▶ [Job A] From the post about the Fourth of July, list every food served at the annual "Wimbledon Breakfast."

Wednesday, July 4, 2012

4th of July and Island Dreams...


With my little sister on the beaches of LBI
Deep in thought at the shore house....with my brother. 



Fourth of July.  It was my favorite holiday as a kid-- kicking off a month-long vacation on Long Beach Island, New Jersey with my grandparents on my Dad’s side.  For me, it was summer paradise.  The day started with our annual “Wimbledon Breakfast,” a feast of Uncle Victor’s creamy chipped beef, blueberry pancakes and hot donuts for the kids from Marvel’s Market. 
I remember sunny mornings on the 4th, the crunch of the pebbles that surrounded our waterfront house, as various grandchildren charged in and out with shrieks of laughter. 

“Close the screen door!” my grandmother would shout above the fist pumping yells from the crowd around the TV, watching a championship tennis match-up.
We could never get to the beach soon enough...The minute the breakfast dishes were cleared, there was a mad dash to the “bunk bedroom,” a small corner room with bunk beds, to change into still salty and sandy bathing suits from the day before.  Pop packed sandwiches for lunch on the beach: fresh poppy seed rolls with turkey and coleslaw, tucked next to the backgammon board and his latest paperback.

▶ [Job B] Convert the part of the entries that opens with the line containing "CPD in the news (511, 1369)" and closes with the line containing "300 × 279 (192, 1382)" into a Markdown table with two columns, Row and Entry line. Leave out any blank lines.

▶ [Information supplied]

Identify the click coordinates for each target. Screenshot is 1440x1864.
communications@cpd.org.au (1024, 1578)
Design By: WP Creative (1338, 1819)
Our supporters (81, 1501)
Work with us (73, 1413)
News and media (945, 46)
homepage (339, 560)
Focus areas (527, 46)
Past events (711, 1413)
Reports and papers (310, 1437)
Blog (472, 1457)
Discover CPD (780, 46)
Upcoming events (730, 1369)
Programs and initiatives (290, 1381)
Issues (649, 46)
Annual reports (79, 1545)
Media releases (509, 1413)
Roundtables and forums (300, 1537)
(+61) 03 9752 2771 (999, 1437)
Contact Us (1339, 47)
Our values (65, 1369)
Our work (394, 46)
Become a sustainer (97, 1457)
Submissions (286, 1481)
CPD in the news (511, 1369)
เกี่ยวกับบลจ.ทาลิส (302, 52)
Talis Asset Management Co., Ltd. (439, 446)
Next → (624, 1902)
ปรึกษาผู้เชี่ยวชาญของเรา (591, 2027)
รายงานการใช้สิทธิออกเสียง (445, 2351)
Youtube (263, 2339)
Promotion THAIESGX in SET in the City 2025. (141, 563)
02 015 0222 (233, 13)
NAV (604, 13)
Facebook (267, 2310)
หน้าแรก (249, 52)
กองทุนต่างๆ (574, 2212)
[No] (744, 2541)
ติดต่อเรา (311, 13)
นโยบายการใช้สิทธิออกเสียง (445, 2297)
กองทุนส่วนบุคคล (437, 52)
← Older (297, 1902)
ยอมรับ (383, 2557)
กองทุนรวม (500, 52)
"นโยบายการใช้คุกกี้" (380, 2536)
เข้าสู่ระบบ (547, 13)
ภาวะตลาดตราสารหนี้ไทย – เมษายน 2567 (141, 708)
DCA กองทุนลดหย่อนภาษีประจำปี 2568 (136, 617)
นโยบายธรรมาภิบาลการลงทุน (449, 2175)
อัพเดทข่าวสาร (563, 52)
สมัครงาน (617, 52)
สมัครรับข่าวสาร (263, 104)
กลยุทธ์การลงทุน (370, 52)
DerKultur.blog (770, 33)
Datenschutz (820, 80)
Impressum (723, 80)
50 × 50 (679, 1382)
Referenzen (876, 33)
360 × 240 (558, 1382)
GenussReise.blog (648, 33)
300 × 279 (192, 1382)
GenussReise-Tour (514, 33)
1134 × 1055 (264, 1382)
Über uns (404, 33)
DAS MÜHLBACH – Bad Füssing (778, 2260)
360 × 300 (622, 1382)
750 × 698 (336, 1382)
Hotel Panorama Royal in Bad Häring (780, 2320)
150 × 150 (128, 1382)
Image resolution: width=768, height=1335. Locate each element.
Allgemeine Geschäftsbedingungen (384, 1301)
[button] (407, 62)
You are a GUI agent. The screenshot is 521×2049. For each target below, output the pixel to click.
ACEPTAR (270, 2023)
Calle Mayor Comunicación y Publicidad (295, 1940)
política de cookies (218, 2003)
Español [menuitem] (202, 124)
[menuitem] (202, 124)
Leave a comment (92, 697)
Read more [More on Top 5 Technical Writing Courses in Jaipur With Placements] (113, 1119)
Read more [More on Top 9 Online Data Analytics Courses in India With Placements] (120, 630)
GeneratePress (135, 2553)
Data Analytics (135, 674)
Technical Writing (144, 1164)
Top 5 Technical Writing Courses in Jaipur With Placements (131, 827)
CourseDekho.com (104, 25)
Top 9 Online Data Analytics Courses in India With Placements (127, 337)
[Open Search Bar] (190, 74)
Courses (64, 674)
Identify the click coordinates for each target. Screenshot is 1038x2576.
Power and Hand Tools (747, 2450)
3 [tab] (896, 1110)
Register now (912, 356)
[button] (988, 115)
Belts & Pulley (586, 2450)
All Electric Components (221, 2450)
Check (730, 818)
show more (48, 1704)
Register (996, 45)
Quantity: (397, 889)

▶ [Exercise output A]
- Uncle Victor's creamy chipped beef
- Blueberry pancakes
- Hot donuts from Marvel's Market

▶ [Exercise output B]
| Row | Entry line |
|---|---|
| 1 | CPD in the news (511, 1369) |
| 2 | เกี่ยวกับบลจ.ทาลิส (302, 52) |
| 3 | Talis Asset Management Co., Ltd. (439, 446) |
| 4 | Next → (624, 1902) |
| 5 | ปรึกษาผู้เชี่ยวชาญของเรา (591, 2027) |
| 6 | รายงานการใช้สิทธิออกเสียง (445, 2351) |
| 7 | Youtube (263, 2339) |
| 8 | Promotion THAIESGX in SET in the City 2025. (141, 563) |
| 9 | 02 015 0222 (233, 13) |
| 10 | NAV (604, 13) |
| 11 | Facebook (267, 2310) |
| 12 | หน้าแรก (249, 52) |
| 13 | กองทุนต่างๆ (574, 2212) |
| 14 | [No] (744, 2541) |
| 15 | ติดต่อเรา (311, 13) |
| 16 | นโยบายการใช้สิทธิออกเสียง (445, 2297) |
| 17 | กองทุนส่วนบุคคล (437, 52) |
| 18 | ← Older (297, 1902) |
| 19 | ยอมรับ (383, 2557) |
| 20 | กองทุนรวม (500, 52) |
| 21 | "นโยบายการใช้คุกกี้" (380, 2536) |
| 22 | เข้าสู่ระบบ (547, 13) |
| 23 | ภาวะตลาดตราสารหนี้ไทย – เมษายน 2567 (141, 708) |
| 24 | DCA กองทุนลดหย่อนภาษีประจำปี 2568 (136, 617) |
| 25 | นโยบายธรรมาภิบาลการลงทุน (449, 2175) |
| 26 | อัพเดทข่าวสาร (563, 52) |
| 27 | สมัครงาน (617, 52) |
| 28 | สมัครรับข่าวสาร (263, 104) |
| 29 | กลยุทธ์การลงทุน (370, 52) |
| 30 | DerKultur.blog (770, 33) |
| 31 | Datenschutz (820, 80) |
| 32 | Impressum (723, 80) |
| 33 | 50 × 50 (679, 1382) |
| 34 | Referenzen (876, 33) |
| 35 | 360 × 240 (558, 1382) |
| 36 | GenussReise.blog (648, 33) |
| 37 | 300 × 279 (192, 1382) |